The Coalition for the Homeless put the total number of homeless people in New York City at 52,400 in September 2013, a record. More than 22,000 are children living in shelters. And they are just the tip of a larger iceberg. There is no accurate survey of the number of those who live doubled-up with friends or relatives under abysmal housing conditions.
The Coalition estimates that fully 85 percent of the city’s homeless shelter residents are black or Latino. Many people probably think of the homeless in terms of single men because we are most likely to see single men living on the streets. But families account for more than three-quarters of those living in shelters. These are the homeless that hardly anyone notices. The New York Times recently ran a five part report on the life of one young girl living in a homeless shelter titled “Invisible Child.”

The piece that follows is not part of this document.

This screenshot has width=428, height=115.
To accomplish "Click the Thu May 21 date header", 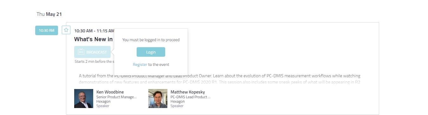I will pos(49,14).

The number of homeless people sleeping in shelters is almost 70 percent higher now than it was when Mayor Bloomberg first took office. The major reason for homelessness is the lack of affordable housing in the city. Rising rents have put many apartments beyond the financial reach of many low-income New Yorkers. Most families in shelters have suffered evictions because of their inability to pay the rent. The rise in homelessness has persisted over the last decade, in good times as well as bad.

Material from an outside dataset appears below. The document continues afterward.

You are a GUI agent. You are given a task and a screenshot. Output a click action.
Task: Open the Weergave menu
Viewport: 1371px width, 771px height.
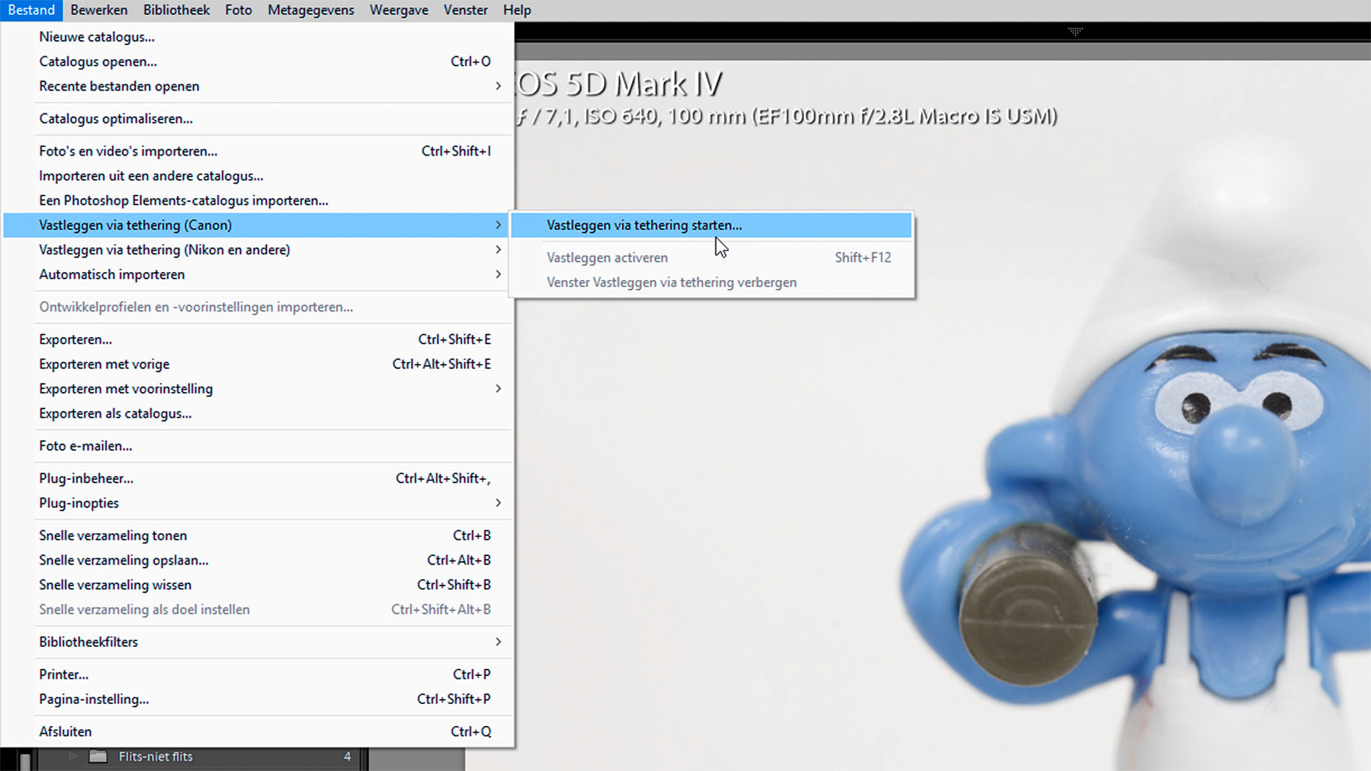(x=398, y=10)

The city policies didn’t help alleviate the homeless problem. In 2004, Mayor Bloomberg put an end to priority access for the homeless to Section 8 voucher allocations and public housing vacancies on the grounds that they were incentives to become homeless. The Bloomberg administration also cancelled its short-term rent subsidy program in 2011. It had helped the homeless make the transition to permanent housing.
Ralph da Costa Nunez, the president of the Institute for Children, Poverty, and Homelessness, noted in his book “The Poor Among Us: A History of Family Poverty and Homelessness in New York City,” that by 1986, the number of homeless people in New York City “surpassed the level reached in 1936, in the midst of the Great Depression. While the nation’s economy entered a period of prosperity, New York’s homeless problem showed no signs of ebbing.”

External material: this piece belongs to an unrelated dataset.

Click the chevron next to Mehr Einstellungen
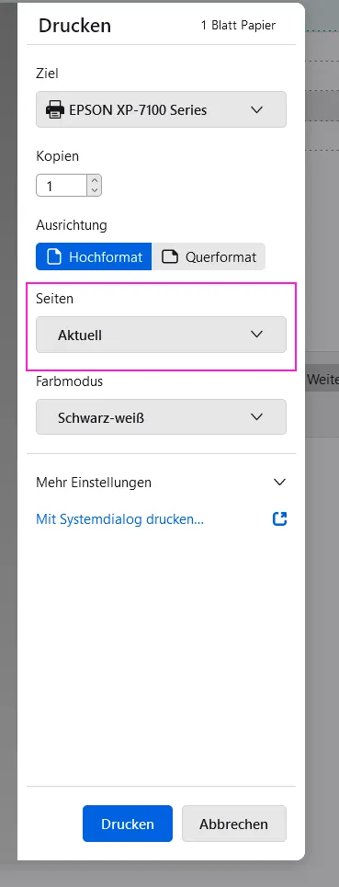The image size is (339, 887). click(x=279, y=483)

In order to afford decent housing, people need jobs that will pay them more than poverty wages. The framers of welfare reform in the 1990’s believed fervently that a job was the path out of poverty. But experience has shown that all too often that has not been true. Hundreds of thousands of New Yorkers are working in low-wage jobs and still living in poverty. There are even people living in shelters who go to work every morning and still cannot afford the rent for an apartment.
The amount of affordable housing in the city is decreasing as landlords remove their apartment buildings out of subsidized programs like Mitchell-Lama and private market rents keep escalating further out of reach. The incoming mayor, Bill de Blasio, wants to restore the voucher program, which helped the homeless transition to permanent housing. He is also committed to restoring priority access for the homeless to public housing and Section 8 vouchers that become available.
We need the new mayor to be an advocate for affordable housing – for stronger rent laws, for increased federal funding of existing affordable housing programs like Section 8 vouchers, and for new programs that can meet the growing needs of low-income New Yorkers.